キャラクターデザインに結城信輝さんを起用するという素敵仕様。更には声優陣も有名声優を揃えてきます。ど真ん中で主人公ですとばかりに主張のはげしい空手家の和也は矢尾一樹さん、居合使いの梨花は島津冴子さん、暴走族のバーツは置鮎龍太郎さん、南米出身のライザは久川綾さんなどなど明らかにオタク狙い撃ちであります。しかも開発の遊び心というか、開発もオタクだなというか、矢尾さん演じる和也の技に「断空牙」の文字が。矢尾さんの声で断空牙を聞きたい、その一念でプレイ開始。獣を超え、人を超え、そしていま神になるわけです。


こいつがモテない空手家、和也です。
残念ながら、「やってやるぜ!」とは言ってくれません
ダサイダーとかでも言っていたのに……


これが昇竜拳コマンド+Kで出る断空牙だ!

プレイしての驚きとしては、音質がとてもいいことでした。SEもいい音だし、何より声優さんの声がちゃんと聞こえる。いまだと当たり前だろうと言われそうな話ですが、当時は再生速度が早くなっていたりして高めに聞こえたりするのが当たり前でした。そんなことに感激しながらプレイしていたのです。まあ、問題がないかといえばそんなことはなく、絵の再現性がね……せっかくの結城信輝氏であったというのに、

こうなったり、

こうなってしまっています。可愛くない(泣)

 まあ、タイトーあるあるであります。全体的に悪くないんだけど、この一点が残念なんだよなぁという、タイトーらしいゲームであります。この残念ポイントがなければ、もっと売れたのに……。私としてはいつものことであるので、気にしないという選択を取りつつプレイしていたのですが、ここで大問題が。もうユーザーは猛者ばかりであろうと思ったのか、明らかにヘビーユーザー向けに舵が切られていたのです。マジ話、勝てねぇ……
 そんな中、タイトーから、各店舗向けに通達が下ります。その内容を要約すると……

「わりぃ、難し過ぎたからゲームレベルを最低に設定してね。
 クリアできないって文句言われたわ(笑)」

と言うものでした。クリアできた人数は片手で足りるのではないかと言われていましたよ。当時私がいた長崎では実際いませんでしたし。あとで知り合いが一人クリアしたという話を持ってきました。クリアしたというその人はゲームがアーケードからなくなったので基盤買ってましたけど。当時なんであんなに勝てなかったのかと思うくらいにはパターン化できているので、いまはいうほど難易度がきついとは感じないのですけどね、クリアは無理ですが。
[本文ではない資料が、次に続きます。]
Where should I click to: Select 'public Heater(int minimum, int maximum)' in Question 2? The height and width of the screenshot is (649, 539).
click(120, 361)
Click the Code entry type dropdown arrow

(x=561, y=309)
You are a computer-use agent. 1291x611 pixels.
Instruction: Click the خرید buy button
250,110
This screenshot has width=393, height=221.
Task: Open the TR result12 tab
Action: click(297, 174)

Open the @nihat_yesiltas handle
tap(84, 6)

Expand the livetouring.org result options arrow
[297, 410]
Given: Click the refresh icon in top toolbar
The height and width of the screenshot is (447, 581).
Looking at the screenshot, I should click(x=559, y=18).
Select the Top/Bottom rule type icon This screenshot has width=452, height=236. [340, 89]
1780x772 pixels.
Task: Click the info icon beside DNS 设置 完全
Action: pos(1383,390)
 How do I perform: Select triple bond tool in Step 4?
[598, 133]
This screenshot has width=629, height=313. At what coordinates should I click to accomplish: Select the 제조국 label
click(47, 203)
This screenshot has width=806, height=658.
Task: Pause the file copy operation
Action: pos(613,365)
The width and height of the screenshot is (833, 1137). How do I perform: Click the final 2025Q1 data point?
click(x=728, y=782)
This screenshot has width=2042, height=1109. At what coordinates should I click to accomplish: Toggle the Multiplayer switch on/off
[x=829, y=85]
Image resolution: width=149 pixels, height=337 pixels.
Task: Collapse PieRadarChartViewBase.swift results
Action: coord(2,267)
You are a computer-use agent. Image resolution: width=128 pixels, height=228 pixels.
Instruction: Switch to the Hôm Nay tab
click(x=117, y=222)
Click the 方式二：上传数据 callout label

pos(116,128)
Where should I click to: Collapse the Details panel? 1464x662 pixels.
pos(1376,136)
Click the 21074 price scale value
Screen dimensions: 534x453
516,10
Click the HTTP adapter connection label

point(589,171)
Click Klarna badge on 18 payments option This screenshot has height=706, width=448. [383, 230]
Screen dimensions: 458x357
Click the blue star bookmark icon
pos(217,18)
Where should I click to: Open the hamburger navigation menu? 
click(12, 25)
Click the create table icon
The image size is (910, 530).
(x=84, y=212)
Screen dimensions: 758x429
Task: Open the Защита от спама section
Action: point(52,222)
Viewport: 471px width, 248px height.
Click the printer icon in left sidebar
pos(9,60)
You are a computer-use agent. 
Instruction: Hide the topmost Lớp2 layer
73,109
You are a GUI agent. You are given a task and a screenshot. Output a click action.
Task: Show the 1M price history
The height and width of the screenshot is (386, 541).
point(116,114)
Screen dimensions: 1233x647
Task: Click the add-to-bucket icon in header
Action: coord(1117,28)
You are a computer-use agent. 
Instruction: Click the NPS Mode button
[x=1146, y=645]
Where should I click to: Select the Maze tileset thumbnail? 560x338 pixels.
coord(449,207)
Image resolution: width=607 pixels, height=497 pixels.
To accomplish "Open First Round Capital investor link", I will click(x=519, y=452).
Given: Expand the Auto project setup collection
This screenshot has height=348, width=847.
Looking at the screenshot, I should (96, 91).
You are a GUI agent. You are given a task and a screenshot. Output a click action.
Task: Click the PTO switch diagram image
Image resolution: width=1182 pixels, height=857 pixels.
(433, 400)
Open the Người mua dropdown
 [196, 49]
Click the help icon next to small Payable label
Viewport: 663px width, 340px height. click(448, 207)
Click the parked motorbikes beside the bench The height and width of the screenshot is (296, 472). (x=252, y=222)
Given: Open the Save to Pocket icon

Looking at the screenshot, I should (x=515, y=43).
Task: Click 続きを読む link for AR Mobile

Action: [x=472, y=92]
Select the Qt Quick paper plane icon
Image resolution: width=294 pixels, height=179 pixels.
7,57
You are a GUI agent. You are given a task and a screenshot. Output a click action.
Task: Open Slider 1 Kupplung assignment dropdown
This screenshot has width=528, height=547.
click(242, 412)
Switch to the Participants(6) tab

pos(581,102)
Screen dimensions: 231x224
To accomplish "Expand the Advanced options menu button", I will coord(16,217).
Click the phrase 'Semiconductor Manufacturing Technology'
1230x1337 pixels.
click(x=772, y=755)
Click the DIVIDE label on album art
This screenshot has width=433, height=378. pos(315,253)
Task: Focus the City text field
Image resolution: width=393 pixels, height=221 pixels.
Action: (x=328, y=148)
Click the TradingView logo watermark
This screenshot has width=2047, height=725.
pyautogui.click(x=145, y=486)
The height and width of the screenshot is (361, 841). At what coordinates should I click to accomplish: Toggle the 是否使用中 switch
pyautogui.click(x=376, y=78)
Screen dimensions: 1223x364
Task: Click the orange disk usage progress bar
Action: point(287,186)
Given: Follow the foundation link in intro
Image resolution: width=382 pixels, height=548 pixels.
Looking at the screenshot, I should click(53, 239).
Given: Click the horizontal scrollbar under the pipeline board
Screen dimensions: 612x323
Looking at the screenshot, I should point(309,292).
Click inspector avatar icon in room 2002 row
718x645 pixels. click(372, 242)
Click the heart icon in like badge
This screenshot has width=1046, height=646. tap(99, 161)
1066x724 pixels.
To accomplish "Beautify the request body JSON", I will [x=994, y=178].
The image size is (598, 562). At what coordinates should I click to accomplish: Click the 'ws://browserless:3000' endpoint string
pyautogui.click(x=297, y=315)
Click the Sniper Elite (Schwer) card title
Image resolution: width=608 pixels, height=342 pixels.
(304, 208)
 そんな、愛する人には強く愛された本作、続編を発売しようという動きがありました。その名も「断仇牙」


画像はあるもんですね、ネットってすごい。
しかし、ダンクーガというよりもダイノレックスな気が……何でしょうね、この骨。

 残念ながら、実物が稼働することはなく幻のタイトルとなってしまいましたが、ネットで調べてみると難易度調整や技の追加など、ぶっちゃけ遊べるものになっているとのこと。当時としては画期的なトレーニングモードがあったりと、なかなか考えられています。発売してほしかったところではあります。私の想像でありますが、バーチャファイターシリーズや鉄拳シリーズなどがアーケードを席巻している状況を見て「うちもポリゴンで格ゲーだ」と経営陣が言い出し、その結果「ファイターズインパクト」が開発されることになったのではないかと思うのです。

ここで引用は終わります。